Global economy to expand by 2.7% in 2025, 2026: World Bank

  17 January 2025    Read: 360
Global economy to expand by 2.7% in 2025, 2026: World Bank

The World Bank forecast Thursday that the global economy will expand by 2.7% in both 2025 and 2026, the same pace as in 2024, AzVision.az reports, citing Anadolu Agency. 

However, developing economies are expected to complete the first quarter of the 21st century with the weakest long-term growth outlook since 2000, it said in its latest Global Economic Prospects report.

"Even as the global economy stabilizes in the next two years, developing economies are expected to make slower progress in catching up with the income levels of advanced economies," it noted.

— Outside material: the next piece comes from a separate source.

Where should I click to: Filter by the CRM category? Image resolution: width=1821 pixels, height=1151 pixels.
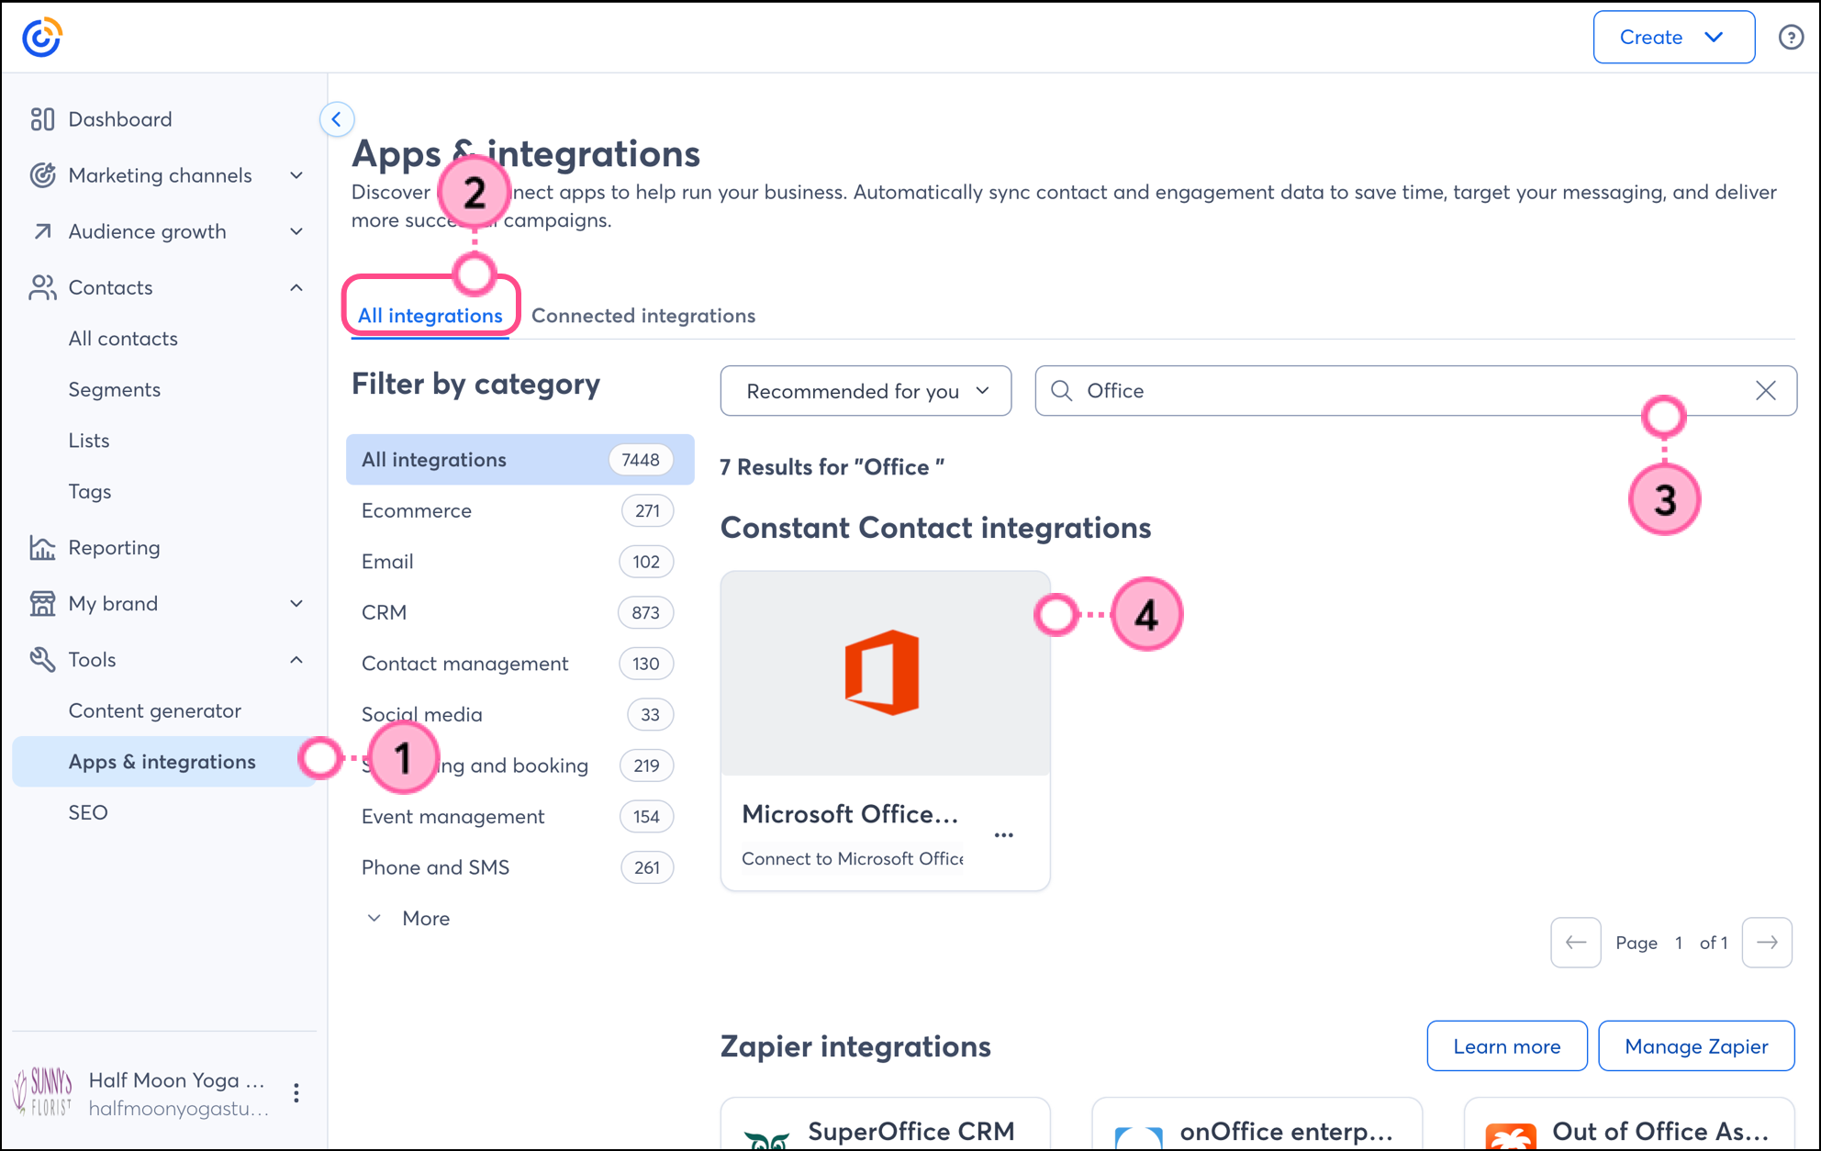(x=519, y=612)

The report said that growth in developing economies is also expected to hold steady at about 4% over the next two years.

"This, however, would be a weaker performance than before the (coronavirus) pandemic—and insufficient to foster the progress necessary to alleviate poverty and achieve wider development goals," it added.

During the first decade of the 21st century, developing economies grew at the fastest clip since the 1970s, the report noted.

"New global trade restrictions in 2024 were five times the 2010-19 average. As a result, overall economic growth dropped—from 5.9% in the 2000s to 5.1% in the 2010s to 3.5% in the 2020s.

"Since 2014, with the exception of China and India, the average per capita growth rates of income in developing economies have been half a percentage point lower than that in wealthy economies, widening the rich-poor gap," it said.

Indermit Gill, the chief economist and senior vice president for development economies at the bank, said in the report that the next 25 years will be tougher for developing economies then the last 25.

Developing economies account for about 45% of global GDP currently, up from 25% in 2000, and more than 40% of their goods exports go to other developing economies, double the share in 2000.

"Developing economies have also become an important source of global capital flows, remittances and development assistance to other developing economies: between 2019 and 2023, they accounted for 40% of global remittances—up from 30% in the first decade of the century," it noted.

As a result, these economies now have greater sway on growth and development outcomes in other developing economies, it said, adding that an increase of one percentage point in the GDP growth of the three largest developing economies—China, India and Brazil—tends to result in a cumulative GDP boost of nearly 2% in other developing economies after three years.